The contribution to energy efficiency can be assessed, for example, using the Shannon–Hartley theorem.

$$C=\Delta F·{log}_2(SNR+1),$$

(6)

where C is the channel throughput, $\Delta F$ is the channel bandwidth, and $SNR$ is the signal-to-noise ratio. By reducing the dynamic range of the encoded image by 3 dB, the number of bits in the code package can be decreased from 8 to 7, in turn reducing the required transmission speed by 1.14 times. If the channel bandwidth is maintained, the typical signal-to-noise ratio of 10 dB for CubeSat communication systems [67] can be decreased by about 1.5 dB, enabling less powerful final amplifiers in the communication system.

The test data results have shown that our proposed methods are a feasible and efficient approach to restoring images in a satellite image transmission system. This promising development could significantly impact future studies in the field. Figure 8 illustrates the possible application of CGST for image compression in such a scenario.
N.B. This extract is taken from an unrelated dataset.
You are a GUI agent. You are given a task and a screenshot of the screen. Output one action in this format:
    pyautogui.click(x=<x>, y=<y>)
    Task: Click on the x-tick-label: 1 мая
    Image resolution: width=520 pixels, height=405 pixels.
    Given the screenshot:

An energy-starved system, like an Earth remote sensing satellite, compresses an image it captures using basic matrix operations. All of the resource-intensive tasks are handled by devices such as satellite earth stations or image processing servers, which have a guaranteed power supply and are not as battery-dependent. A comparable situation can be presented for technical computer vision systems in multimedia and visual IoT. In this scenario, the resource-intensive process of postprocessing a compressed image with neural networks will be executed on IoT servers. Additional compression can improve the energy efficiency of IoT sensor nodes. The joint use of CGST and neural network methods has shown a reduction of 3 dB in the dynamic range of original signals. If the most significant improvement in image restoration quality is needed, a convolutional NN should be used. On the other hand, if the priority is to increase the speed of the postprocessing system, a recurrent NN can be applied. The NN-assisted CGST-based algorithm can provide a total compression ratio of approximately 4.8 for additional compression of JPEG images. This algorithm also offers better MSE and MN values than JPEG-compressed images of the same size. This advantage could be significant in acquiring images for training machine learning algorithms. However, the CW-SSIM value still requires improvement, which is our primary goal for future research.